Dans notre récente publication dans une revue, nous avons cherché à tester expérimentalement l’impact de l’augmentation de la saillance des valeurs matérialistes sur les expériences de flux lors des activités d’achat en ligne. Malgré l’hypothèse selon laquelle l’augmentation de la visibilité des valeurs et des objectifs matérialistes amènerait les participants à signaler des expériences de flux de meilleure qualité dans l’activité d’achat en ligne, un tel effort n’a pas été trouvé. En fait, conformément à nos travaux antérieurs, des valeurs et des objectifs matérialistes forts réduisaient encore la qualité du flux ressenti lors de l’activité d’achat en ligne. Ainsi, l’effet du matérialisme sur le flux semble être cohérent dans tous les contextes. Cependant, nous avons reproduit les résultats montrant que plus les participants ont connu de flux pendant l’activité d’achat, plus leur attitude envers la boutique en ligne est positive et plus leur intention d’y faire des visites (et des achats) ultérieures est forte.

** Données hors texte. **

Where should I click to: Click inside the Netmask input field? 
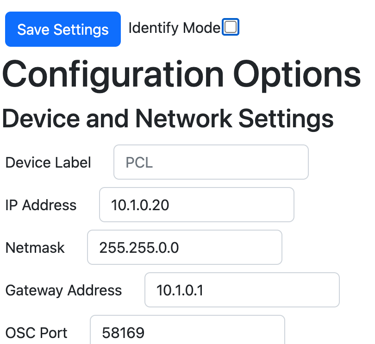(x=185, y=247)
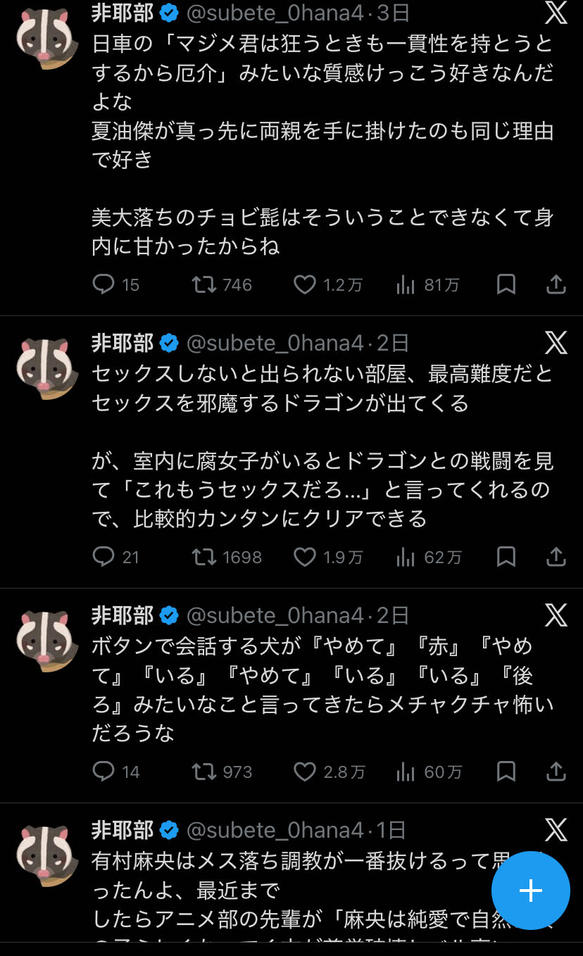583x956 pixels.
Task: Bookmark the post with 62万 views
Action: click(x=506, y=558)
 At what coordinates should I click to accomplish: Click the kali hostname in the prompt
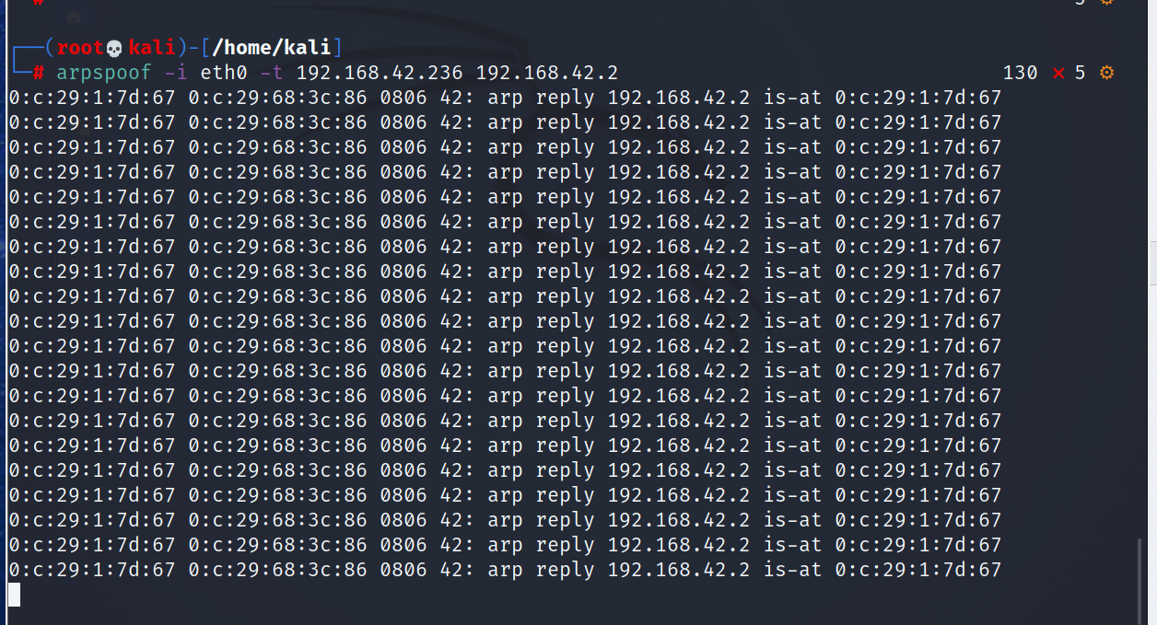point(152,48)
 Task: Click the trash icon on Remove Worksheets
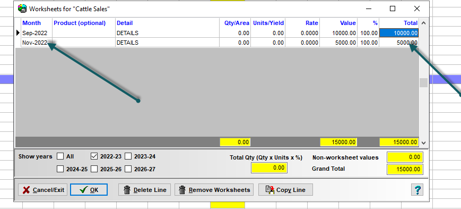tap(182, 190)
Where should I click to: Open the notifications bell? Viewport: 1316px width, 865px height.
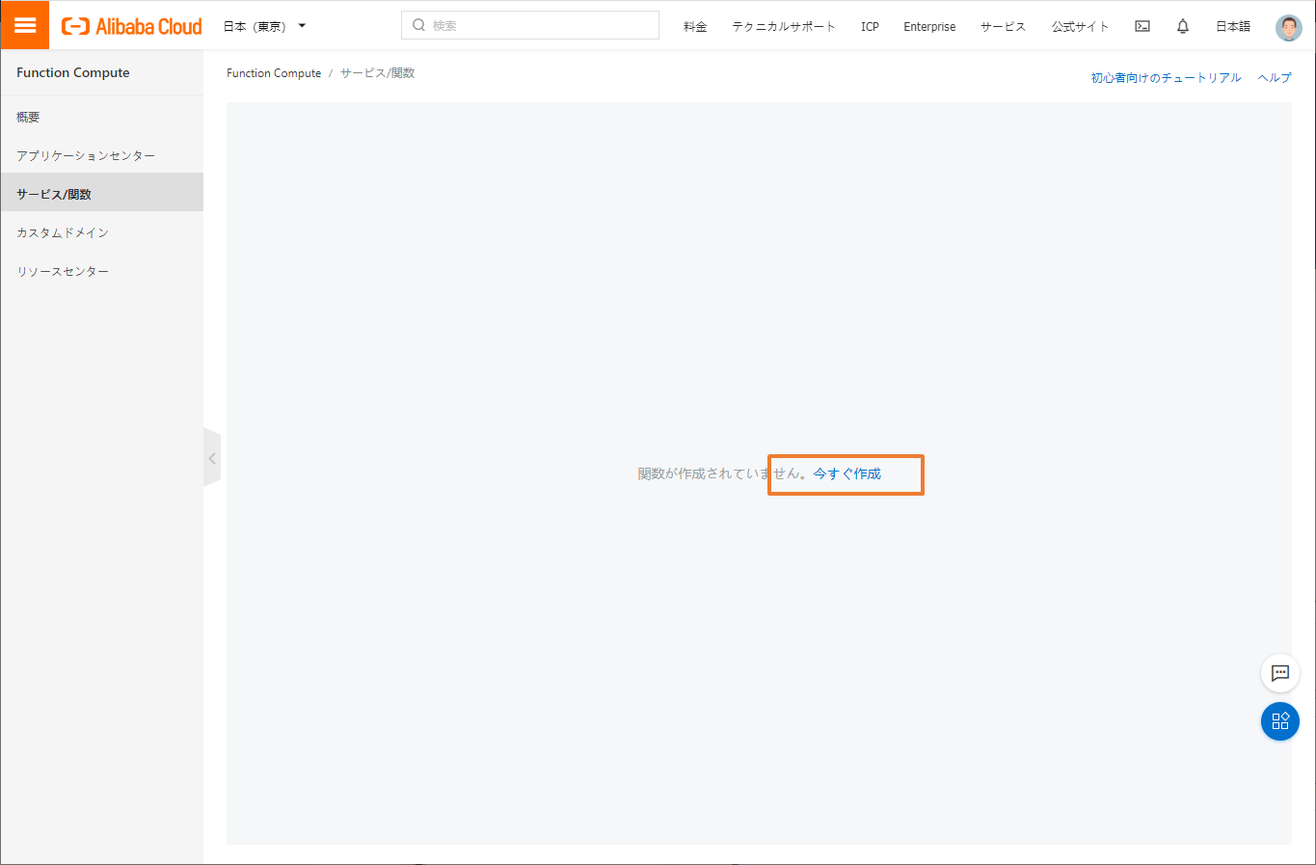coord(1182,26)
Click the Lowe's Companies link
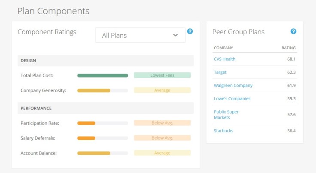Image resolution: width=316 pixels, height=173 pixels. pyautogui.click(x=232, y=98)
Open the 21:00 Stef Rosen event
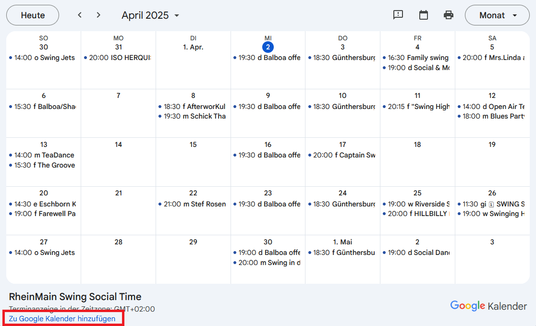Screen dimensions: 536x326 tap(194, 204)
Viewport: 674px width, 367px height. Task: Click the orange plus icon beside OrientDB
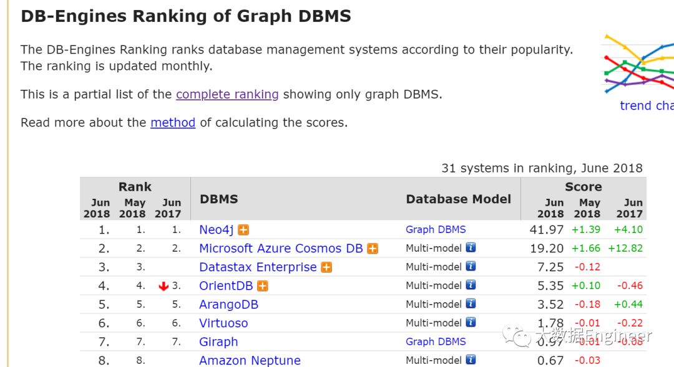click(x=263, y=286)
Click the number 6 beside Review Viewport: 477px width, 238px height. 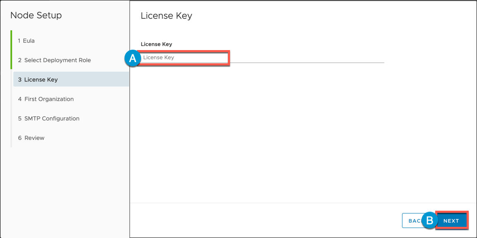coord(19,138)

La combinaison de ces deux résultats signifie que nous, en tant que scientifiques de l’environnement, et ceux qui travaillent dans le domaine de la recherche sur les consommateurs, devons adopter une approche plus nuancée de notre réflexion sur les flux. Nous avons conclu dans nos recherches précédentes que la réduction des valeurs matérialistes peut être une stratégie appropriée pour soutenir les expériences de flux et les résultats durables. Cependant, réduire les valeurs matérialistes dans les environnements d’achat pourrait encourager le flux et, par conséquent, davantage de comportements d’achat. Tout le contraire de notre intention initiale. De même, pour les psychologues de la consommation et les spécialistes du marketing, les environnements de vente au détail sont souvent conçus pour encourager des objectifs matérialistes, mais cela peut saper les résultats très commerciaux qu’ils cherchent à créer, en limitant les opportunités de flux. En fin de compte, ce que nous pouvons voir, c’est comment un type d’action ou, dans ce cas, l’expérience psychologique peut facilement être coopté pour différents usages et résultats dans différents domaines.

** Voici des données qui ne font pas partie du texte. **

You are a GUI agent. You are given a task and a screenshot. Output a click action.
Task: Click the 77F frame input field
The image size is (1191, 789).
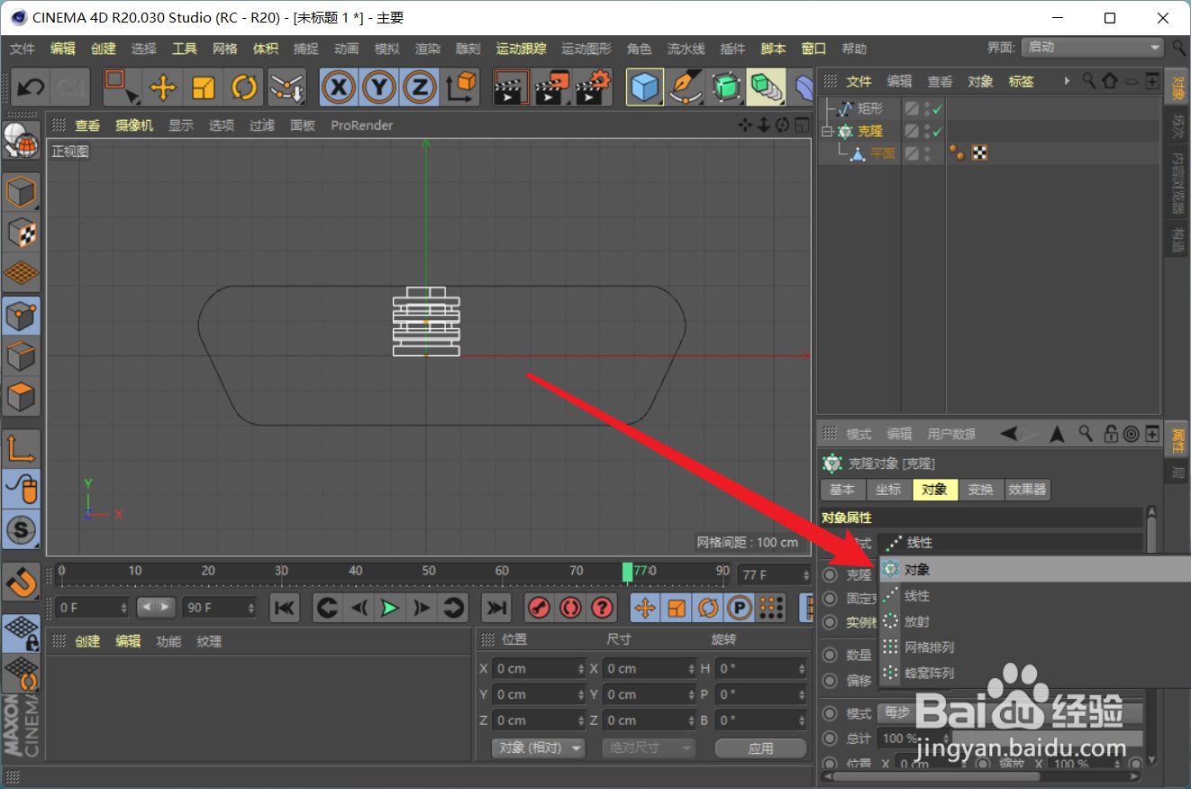[770, 574]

Une telle dynamique n’est pas propre au flux. Dans notre prochain article, Patrick Elf, Dario Leoni et moi discutons de la façon dont la pratique de la pleine conscience et l’utilisation de substances psychédéliques ont toutes deux un grand potentiel pour apporter des transformations dans le bien-être et les visions du monde pro-environnementales. Pourtant, dans le même temps, ils sont également utilisés par les entreprises comme un moyen d’améliorer la productivité des employés (et donc la production) et de renforcer les principes néolibéraux. Par conséquent, aucune pratique ne peut être universellement ou intrinsèquement bénéfique pour une prospérité durable. Nous devons plutôt porter une attention particulière à où, comment et avec quelles intentions les pratiques sont mises en œuvre pour garantir que ce qui pourrait être d’excellents outils pour soutenir des transitions durables ne soit pas relégué à encourager le statu quo.